Update: Dr. Hart’s lab has established methods to test ATM function in iPSC lines to use as quality control when lines are distributed and is undergoing continued testing to reprogram A-T iPSC lines from existing blood samples.

2014. Metabolic Sensing and Stress Response Deficit in Ataxia TelangiectasiaPrimary researcher: Dr. Michael Kastan of Duke Cancer Institute. A-T Children’s Project funded with support from Wobbly Feet.

Project description: Scientists led by Michael Kastan, MD, PhD, head of the Duke Cancer Institute in Durham, North Carolina, have discovered that cells taken from A-T children are abnormally sensitive when deprived of nutrients such as glucose, glutamine and oxygen. With a grant from the A-T Children’s Project, the team will now study metabolic stress pathways in A-T to determine if metabolic abnormalities are responsible for the brain deterioration and lung problems of A-T. The goal of this project, which is co-funded by the Wobbly Feet Foundation, is to identify proteins in these pathways that, when influenced by drugs, may alleviate many of the devastating symptoms of A-T.

  • 2017 update: Dr. Kastan’s research is continuing to make advancements through a grant from the Orphan Disease Center at University of Pennsylvania School of Medicine.
  • 2015 update: Due to study results so far confirming their theoryDr. Kastan and his team will continue their research to explore possible drug targets towards a clinical trail.

2013. Mitochondrial Reactive Oxygen Species and Dysfunction in Ataxia-Telangiectasia.  Primary researcher: Dr. Gerald Shadel, PhD. Yale University.

  • 2014 update: Dr Shadel and staff’s result are positive, confirming their theory. At the end of yr 1 (2013), CT Innovations (Venture Capital firm) awarded Dr. Shadel a 2 yr grant to pursue the analysis of Mitochondrial defects in induced pluripotent stem cells from A-T patients.
  • 2016 update: Study results suggest mitochondrial antioxidant therapy as a useful approach to treat A-T. Additional tests are being completed to confirm.
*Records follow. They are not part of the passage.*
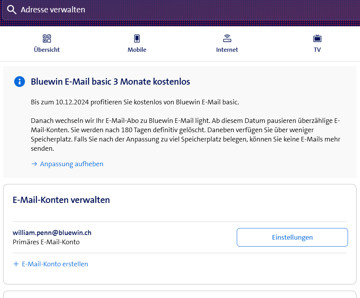
Task: Open Einstellungen for william.penn@bluewin.ch
Action: coord(292,237)
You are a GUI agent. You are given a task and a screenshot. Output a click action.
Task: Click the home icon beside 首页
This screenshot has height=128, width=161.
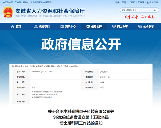point(13,27)
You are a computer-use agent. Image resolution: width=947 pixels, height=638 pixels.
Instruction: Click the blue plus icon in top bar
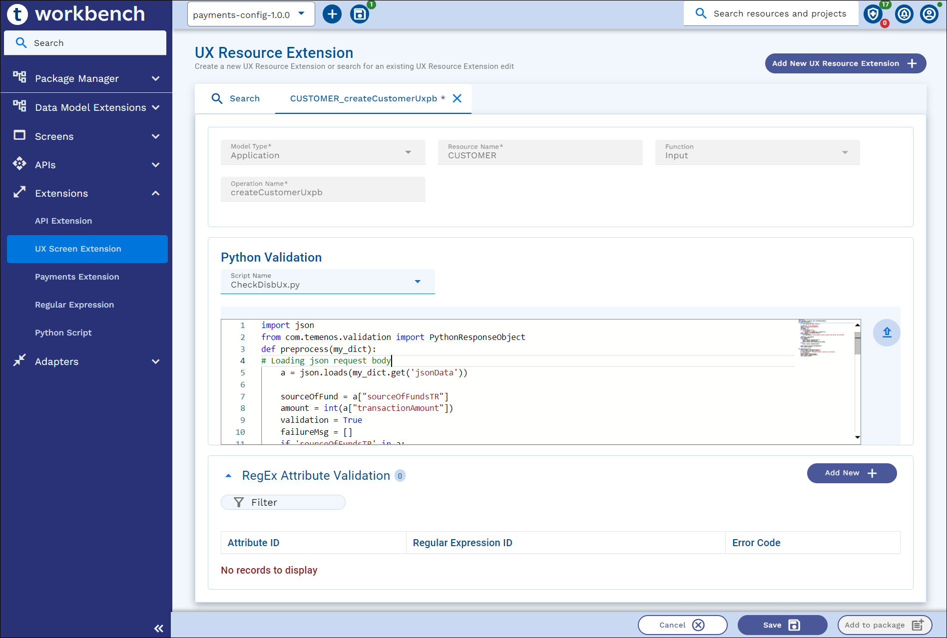(332, 14)
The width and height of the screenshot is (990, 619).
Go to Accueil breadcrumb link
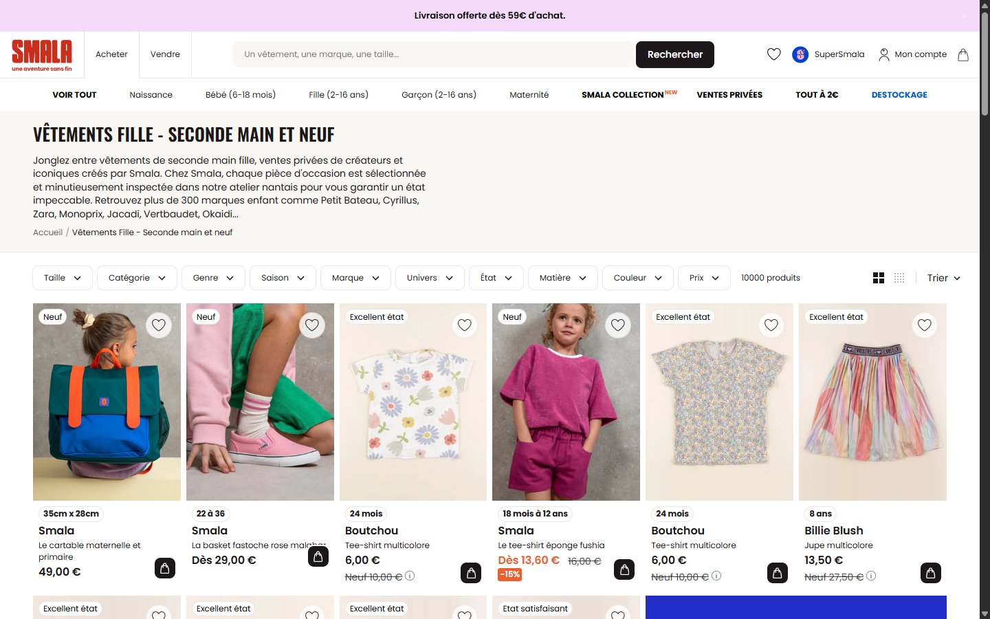pyautogui.click(x=47, y=232)
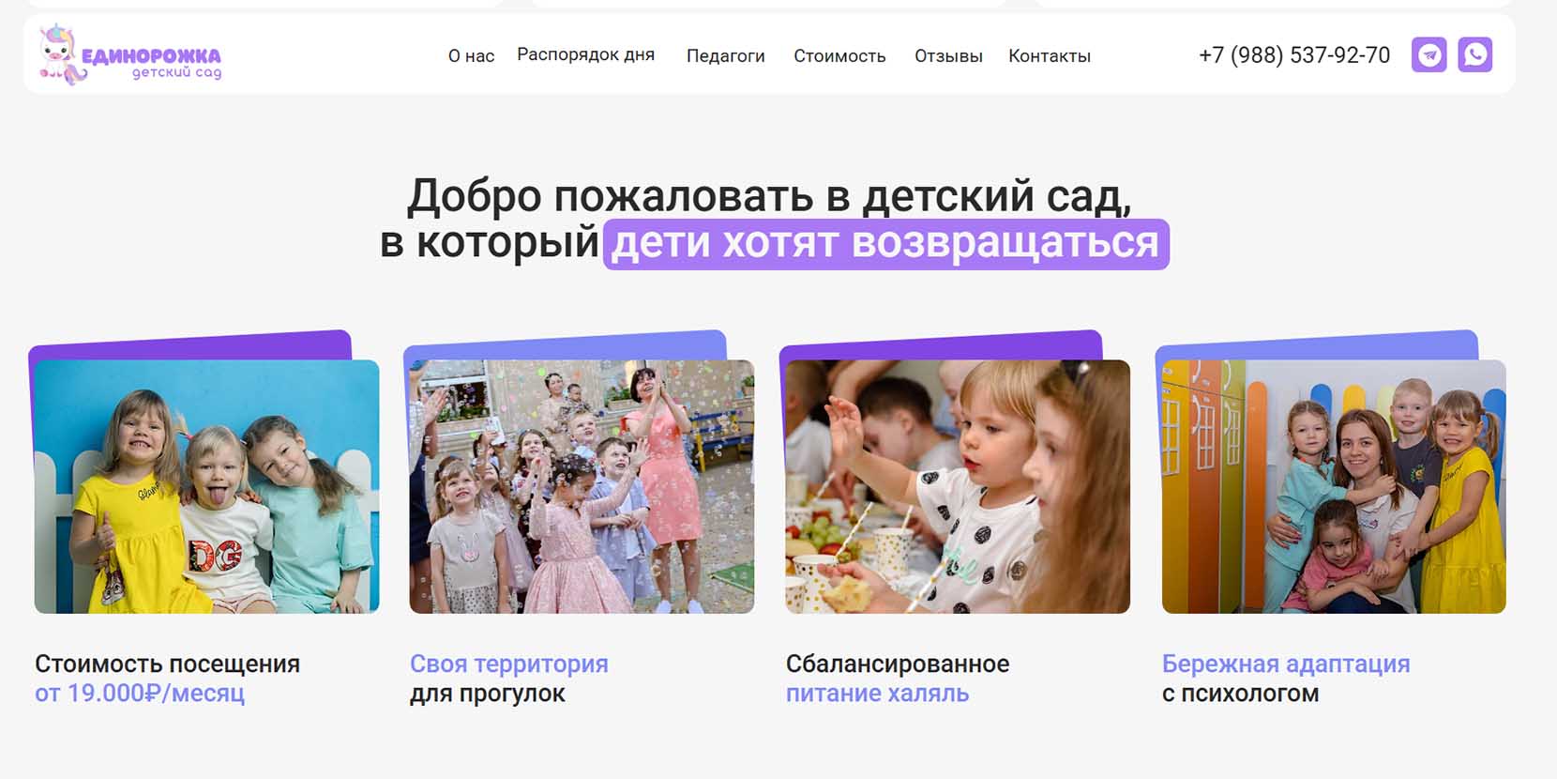Open the WhatsApp chat icon

(1474, 55)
2011-2013. Linking Neuro-degeneration to Protein Turnover in Ataxia Telangiectasia. Primary researcher: Dr. Shyamal Desai, PhD. Louisiana State University. A-T Children’s Project funded with support from Wobbly Feet.

2011-2013. PCD mice as an Animal Model of Ataxia in A-T  Primary researcher: Dr. Kamran Khokakhah, PhD. Albert Einstein University. A-T Children’s Project funded with support from Wobbly Feet.

2010-2013. Systematic Inflammation in Patients with Ataxia Telangiectasia. Primary researcher: Dr. Sharron McGrath-Marrow, Johns Hopkins Hospital. A-T Children’s Project funded with support from Wobbly Feet.